The birth of filly number two caused visitors to her stall to say, “Yikes, or whoa, or yowzah.” She was a striking red color accented by white on her feet. The odd color led me to dig into the pedigree, but I found no history of red horses in the family. When I asked the owner of the breeding farm and some friends about the marketability of red horses, most looked at the ground and muttered something to the effect, “Not great, once in a while, or it only takes one bidder.”

Other troubling red flags flew. The mother of the red filly never raced. The filly had a slightly offset knee, and her only sister was not yet of racing age. And to complete our trifecta of strikes against her, the first crop of the sire of this red filly did not knock the socks off anyone and was proving to be a bit of a liability in the marketplace. Ergo, for the first time, understandably, the select yearling sale rejected our applicant.

Our first choice is always to sell the yearling. We had run about a dozen yearlings through the auction ring. One benefit of being a minuscule operation is that we can bring them home if they do not meet our expected value. This time, not getting into the sale made buying her back a moot point. After dithering, we decided not to put this red horse in any sale.

Instead, we concocted a different concept for marketing this yearling racehorse.
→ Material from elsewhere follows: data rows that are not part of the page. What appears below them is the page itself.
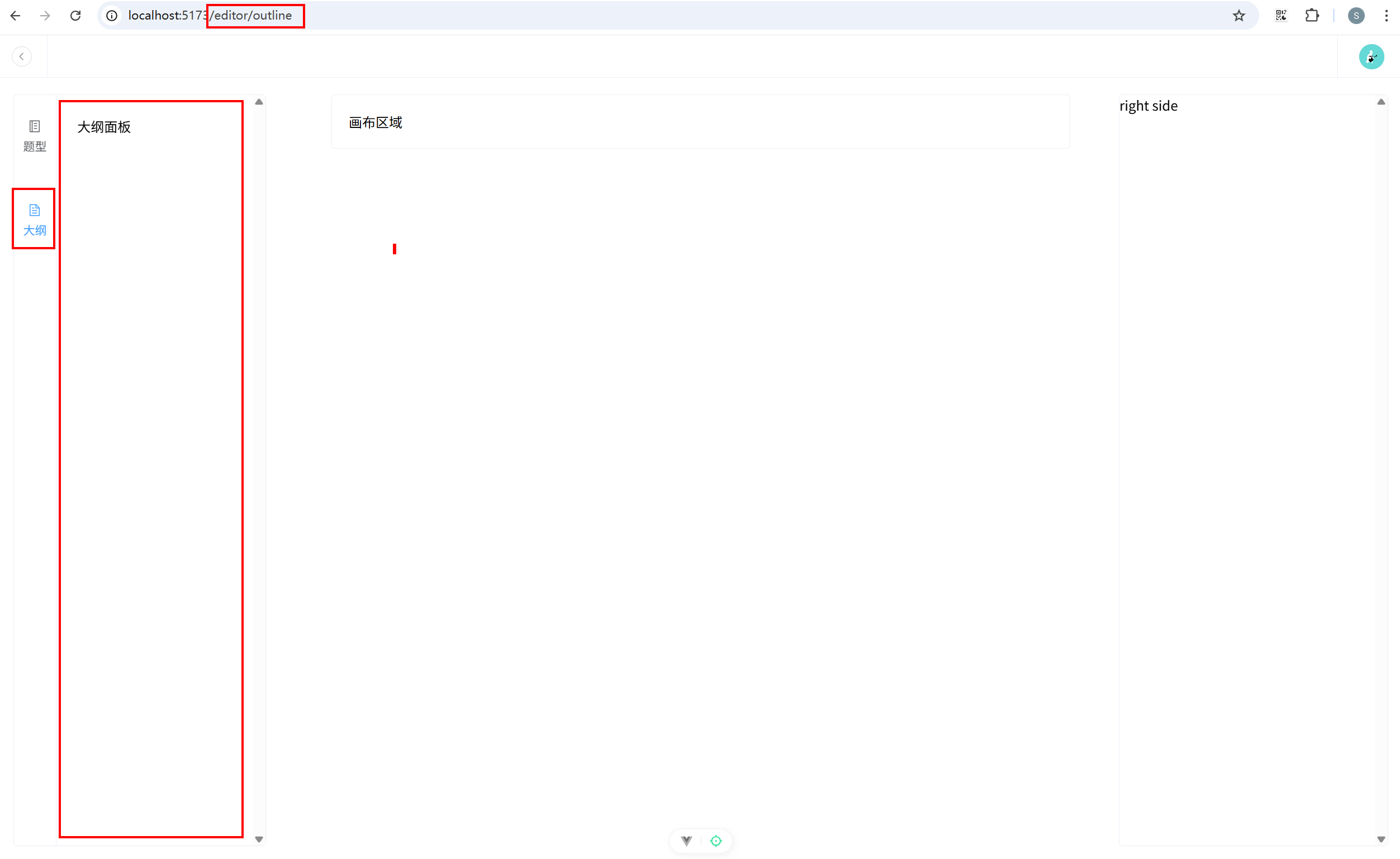
Task: Open the Chrome three-dot menu
Action: [x=1387, y=15]
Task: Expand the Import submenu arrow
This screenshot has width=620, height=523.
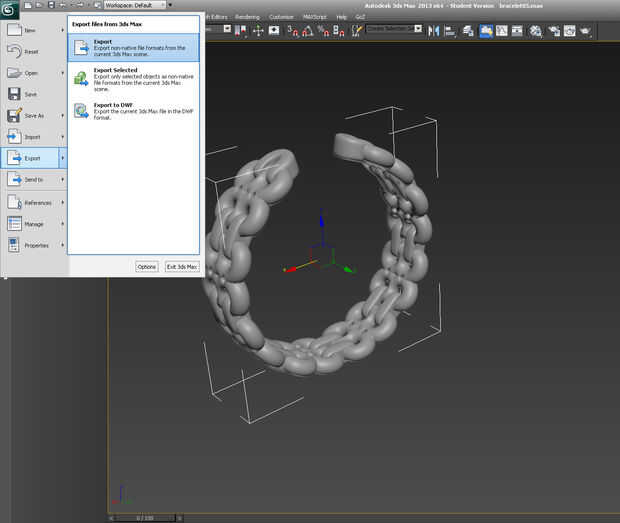Action: pyautogui.click(x=62, y=137)
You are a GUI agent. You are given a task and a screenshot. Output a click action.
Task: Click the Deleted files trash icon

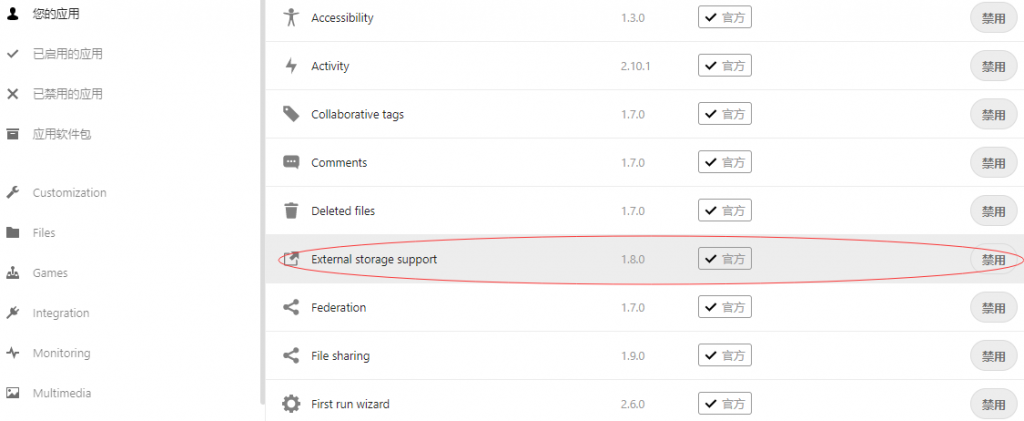coord(291,211)
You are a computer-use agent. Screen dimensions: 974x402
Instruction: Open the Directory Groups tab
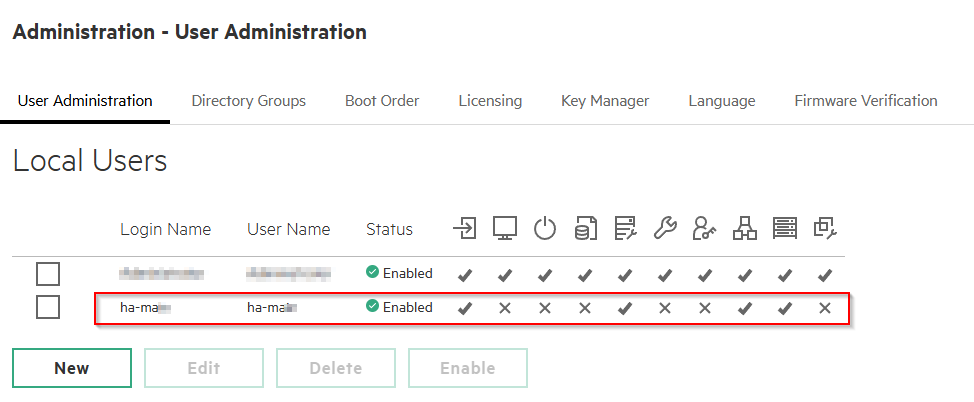248,101
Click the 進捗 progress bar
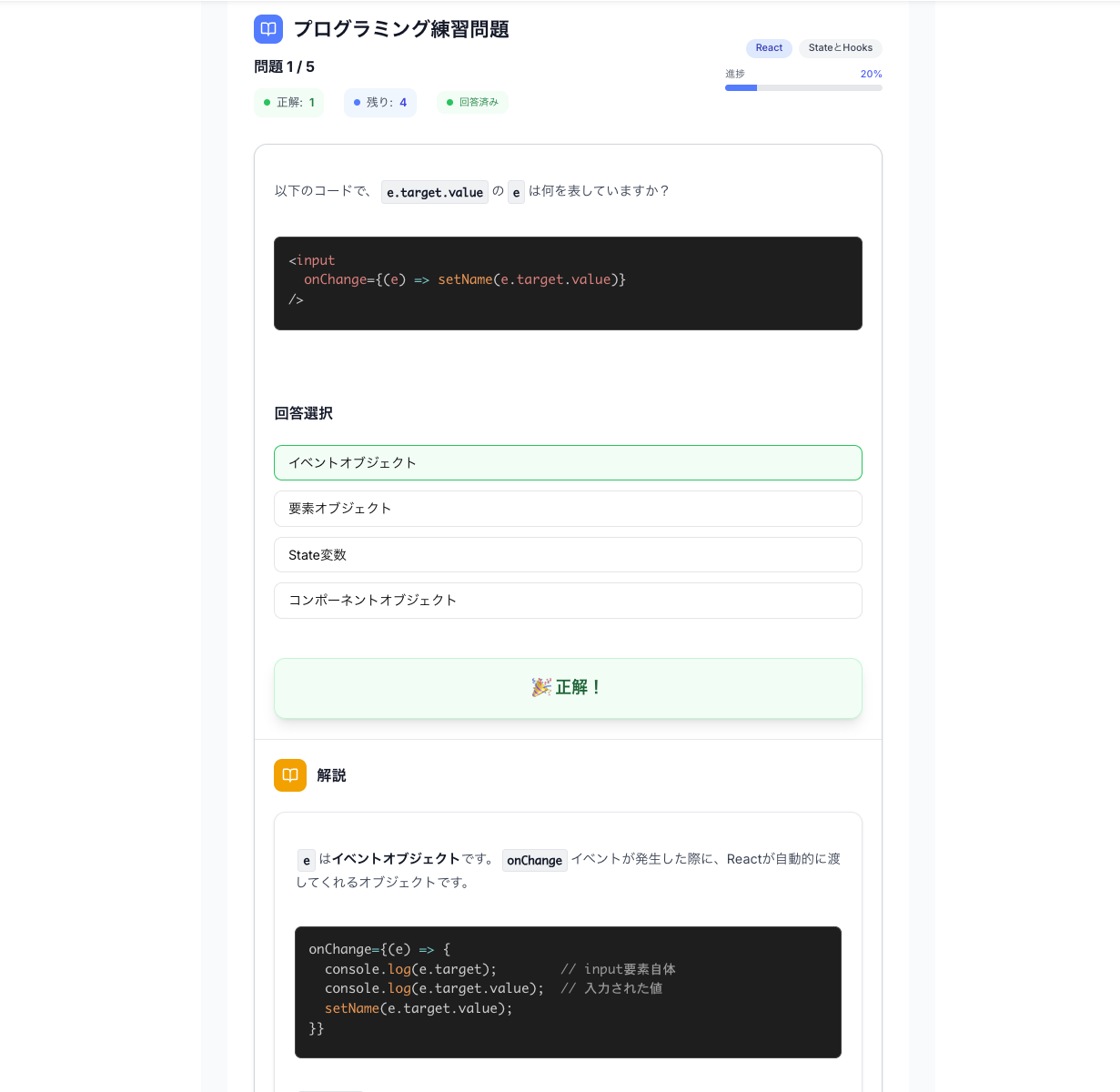The image size is (1120, 1092). 803,88
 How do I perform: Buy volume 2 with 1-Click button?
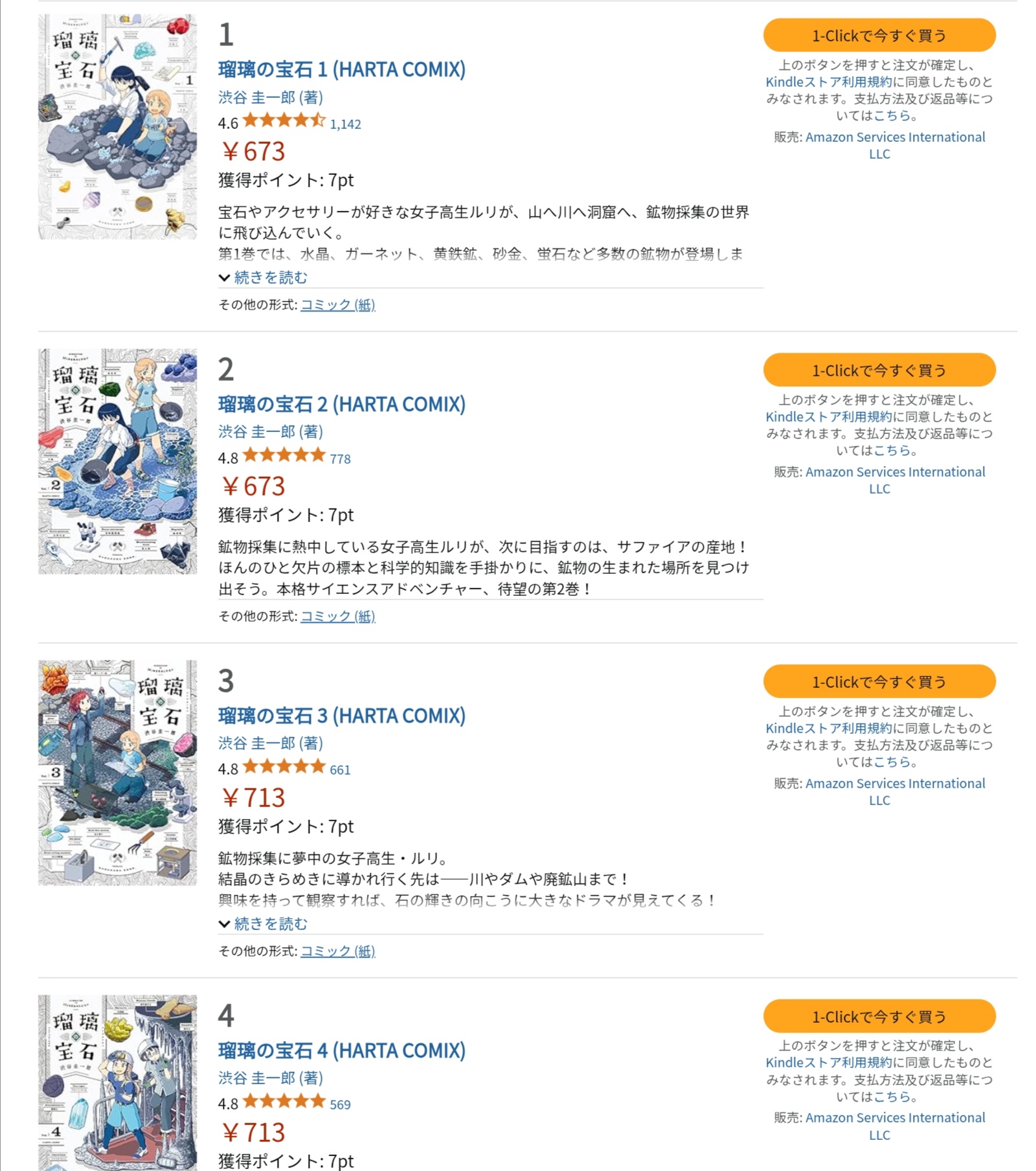tap(879, 370)
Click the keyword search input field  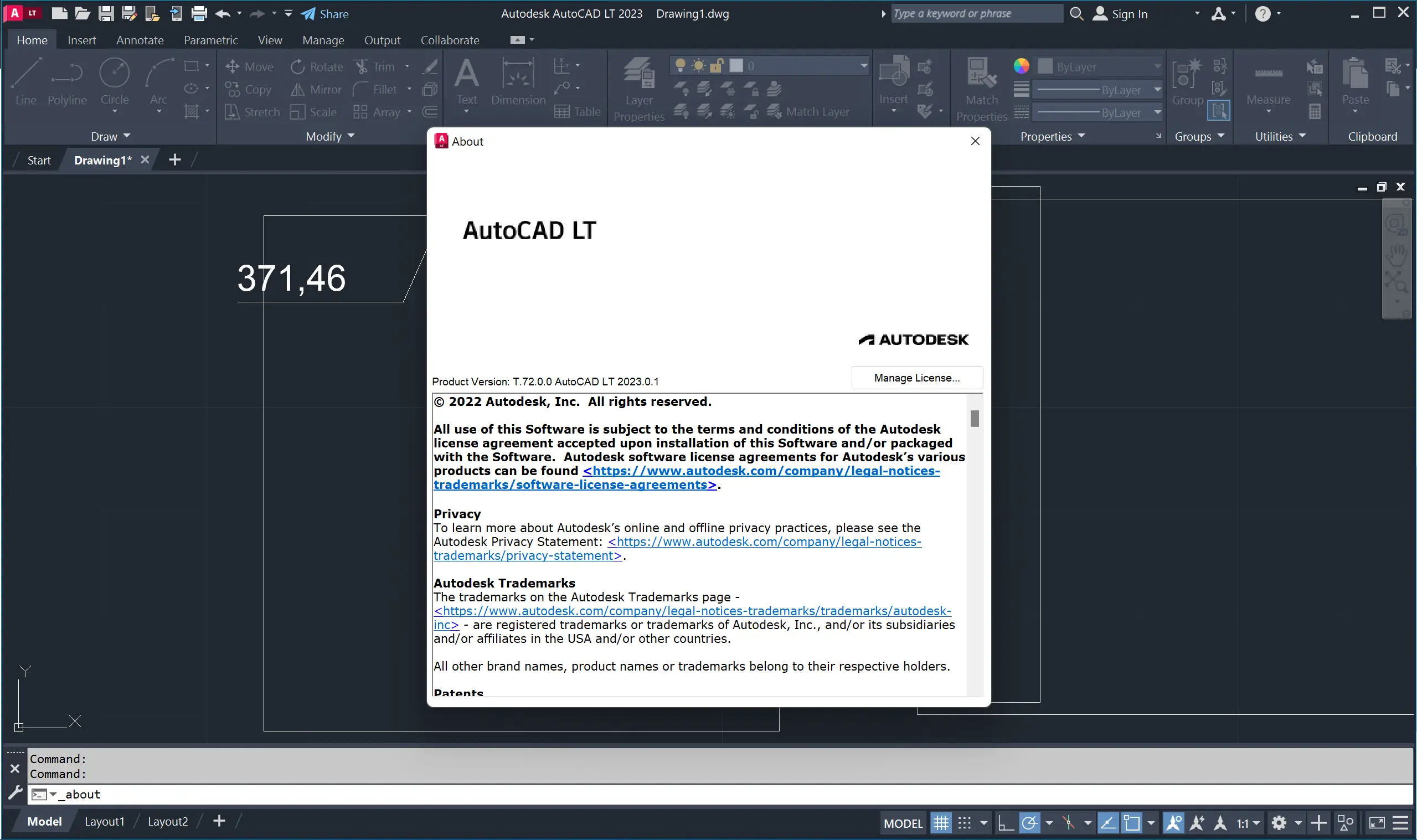pos(976,14)
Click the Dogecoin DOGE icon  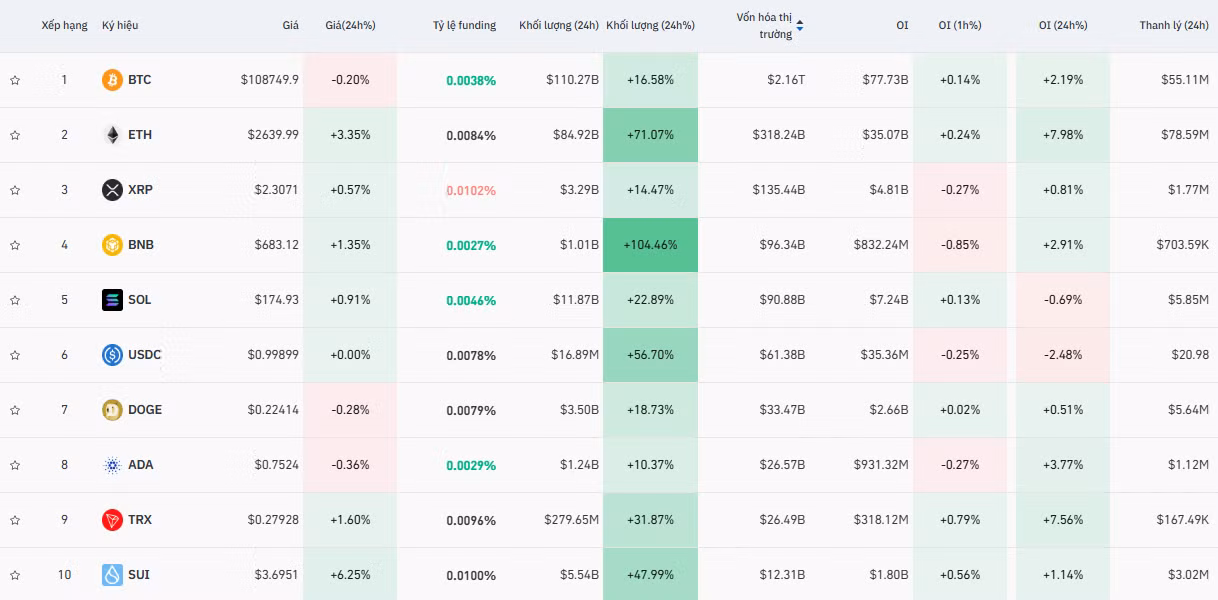113,410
We would have the filly broken to harness and get a few hundred miles under her hooves, shoot a little footage of her in action, skip the sales, and place her on onGait to sell at an online auction long after the traditional sales season.

Our thinking, OK, my thinking, was that late shoppers in the yearling market would find a yearling with a good chunk of training under her belt, have an opportunity to examine her, ask questions, maybe even visit, and perhaps even sit behind her. At the auction, the bids would flow. I was proud of my plan, and we followed it to the letter.

The red horse was broken to harness, jogged regularly,
and returned to the breeding farm. We listed a photo, a pedigree, and a paragraph with pluses and minus. We placed what to our mind was a very low starting bid of $10,000, half of our investment to date, and sat back to watch the bidding action.

There was no bidding action, not one single bid.

To recap – this ready-to-go, albeit red, filly was available to any human being in North America or any other nation; one single bid from the sharpest horseman in the land to a stumbling drunk cruising onGait, to a young girl who loves red horses. Anyone, including you, could have pushed the “bid” button, and the red filly was no longer under our ownership.

I was baffled and slightly miffed. My revolutionary marketing plan was a complete failure. I am still not quite sure why the marketplace did not find favor with the package we presented. I felt buyers would at least kick the tires on the “out of the traditional sales season yearling filly.”

But nada, zip, nil, zero. As the “NO SALE” sign on the onGait site winked, mocking us, we decided to try this horse as a racehorse. Some may say we got stuck with the red trotter. Not us. We viewed this universal rejection as a simple twist of fate. Off to a trainer, she went. Seven months later, the red filly, now nicknamed Reba, placed twice in the Sires Stakes and is a lot of fun.